In the stifling silence, thick with tension, Kai suddenly spoke up, his voice laced with doubt:
"…You two sure he's the owner of that massive spear? I mean... the size doesn't quite match."
Before anyone could answer, the towering man in front of us suddenly collapsed to one knee.
His body trembled slightly, breath ragged, and his armor let out grinding noises — like it was struggling under its own weight.
He seemed to be in an extremely weakened state.
Kai muttered under his breath, though loud enough for us to hear:
"Yeah, I think… I've got my answer now."
Before he could say more, Ashen whipped around and kicked Kai — not hard, but enough to send a message.
"Cut it out."
He stepped forward, eyes gleaming with caution and curiosity, then asked:
"Who are you?"
The man didn't reply immediately.
He slowly raised a hand and removed the heavy helmet from his head.
When the metal fell away, what we saw made all three of us freeze.
Beneath the helmet was the face of a middle-aged man — skin weathered by time and battle.
A long, wild white beard, frayed and unkempt.
Scars ran from his cheek down to his jaw like a bloodstained map of a war-torn life.
But the most striking thing... was his eyes.
They didn't just shine from the lingering energy within.
There was a light deep inside — as if those eyes had witnessed centuries of war, history, and the dying breath of hope.
No need for introductions. No need for a title.
Even in his exhausted state, his presence alone demanded respect.
He finally spoke — slowly, like a stone sinking into still water, and everything around us seemed to fall silent just to listen.
"I am Saeraphen."
"A High Angel. One who once stood beside those long dead... too long to still be called gods."
As he spoke, he forced himself to his feet.
The wings on his back beat powerfully, trying to lift the failing body off the ground.
"I once gave orders to those who flew."
"I once looked into the Abyss and gave the signal: Burn it down."
"Now, I am what remains of an unfinished sentence — tasked with eradicating the remnants of the Outer Gods."
He stepped closer — each step pressing heavily into the earth.
"You..." — his voice was hoarse, yet rang like a command.
"The ones who awakened me."
"Now speak — what's left of the world outside?"
We told him.
He listened in silence, his gaze sinking lower with every word.
Then he sat down.
His armor clanked against the stone floor.
The heavy dignity from before had evaporated like smoke — now just an old figure among the ashes of a fallen world.
"So... after all this time waiting..."
"The world has become that? A place where only chaos remains?"
Ashen didn't let him drown in those thoughts.
"Then... do you know anything about the pile of corpses outside? Or that giant mound of flesh?"
Saeraphen's eyes dulled.
He no longer looked at us — but through us, as if he was still standing among the bodies of his fallen comrades, where blood had dried and holy chants no longer echoed.
"Long ago, I led my army into this place. At first, we overwhelmed them easily."
"But then... the sorcerers — the worshipers of the Outer God, along with his eighty-eight lieutenants — performed a ritual."
"Every enemy we killed came back to life. Their wounds healed. Every victory was just a lie."

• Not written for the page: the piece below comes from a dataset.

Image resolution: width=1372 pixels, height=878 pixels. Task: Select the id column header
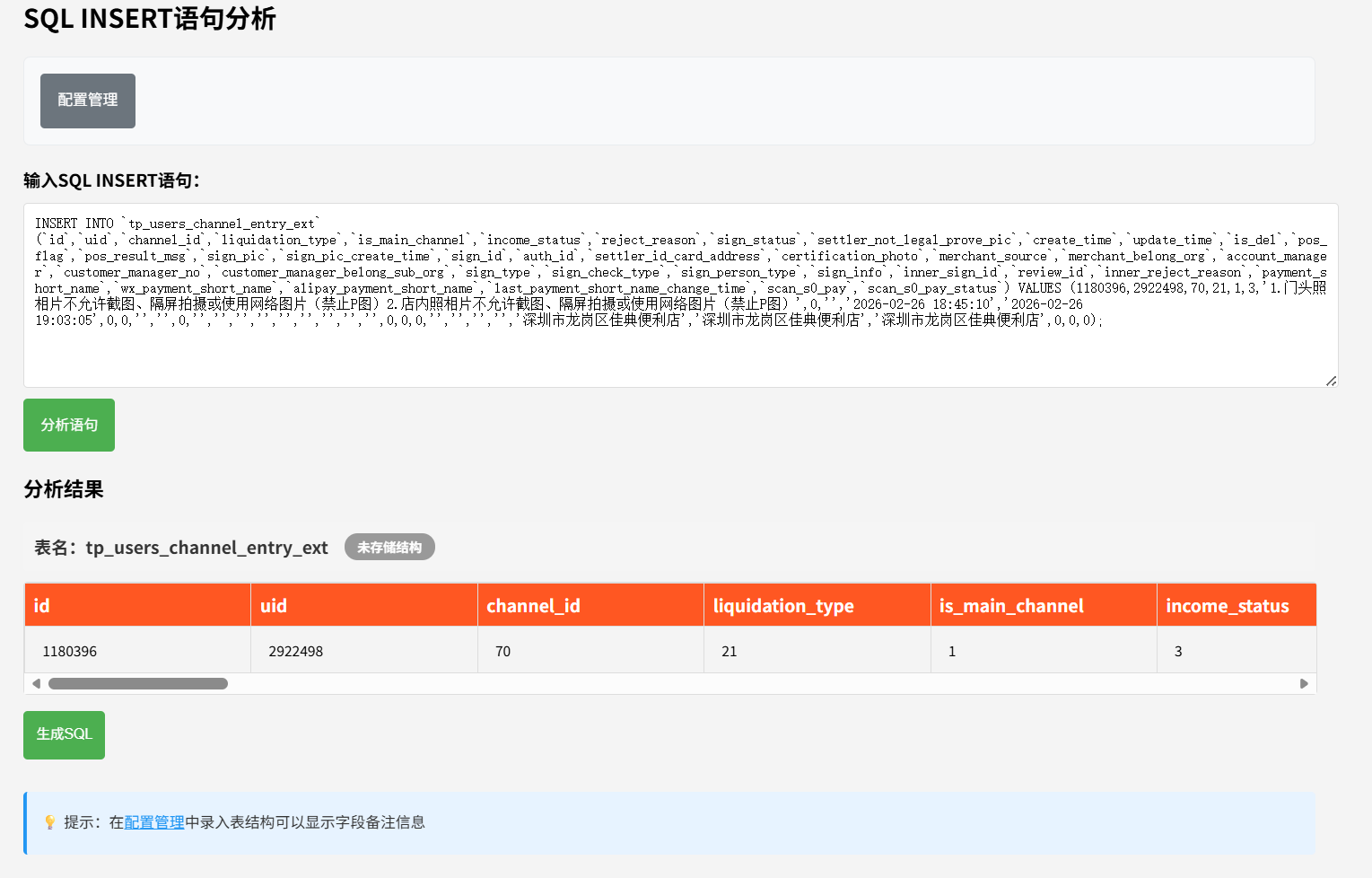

"Eventually, I discovered the weakness: with each resurrection, their souls thinned."
"So, we kept fighting — killing, letting them rise again, then killing them once more. Until nothing remained but empty husks."
"You saw intact corpses because the ritual hasn't ended. If the bodies decay, the rite restores them. Over and over... endlessly."
Ashen clenched his fists.
Saeraphen looked directly at him, his voice lowering:
"In the end, only I and a small elite unit remained. We fought one of the eighty-eight lieutenants — and sealed him."
"But the price... was that the entire unit was turned to stone."
"I was the only one... who retained a shred of consciousness — until you freed me."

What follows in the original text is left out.